> **REQUIREMENTS**
Please reproduce the part of the essay on Irish political culture below that opens with "This essay will" and closes with "(1979 : 128)", switching "essay" to "paper".

> **DOCUMENT EXCERPT**

┌────────

This essay will explain what it is meant by ‘Political Culture’ and will discuss the three major influences on Irish Political Culture. The three influences on Irish Political Culture that will be discussed in the essay will be: 1. Socio-Economic Development
2. Political Experience
3. Religion and Secularisation
I believe that Political Culture is the basic beliefs and traditions of a group of people towards politics and how they feel the government should be run. David J. Elkins and Richard E. B. Simeon believe that Political Culture is a ‘mind set which has the effect of limiting attention to less than the full range of alternative behaviours, problems and solutions which are logically possible’ (1979 : 128)

└────────

> **MATERIAL PROVIDED**

┌────────

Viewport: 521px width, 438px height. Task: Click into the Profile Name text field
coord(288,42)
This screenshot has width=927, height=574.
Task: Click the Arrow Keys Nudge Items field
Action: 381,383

└────────

> **SOLUTION TO THIS TASK**
This paper will explain what it is meant by ‘Political Culture’ and will discuss the three major influences on Irish Political Culture. The three influences on Irish Political Culture that will be discussed in the paper will be: 1. Socio-Economic Development
2. Political Experience
3. Religion and Secularisation
I believe that Political Culture is the basic beliefs and traditions of a group of people towards politics and how they feel the government should be run. David J. Elkins and Richard E. B. Simeon believe that Political Culture is a ‘mind set which has the effect of limiting attention to less than the full range of alternative behaviours, problems and solutions which are logically possible’ (1979 : 128)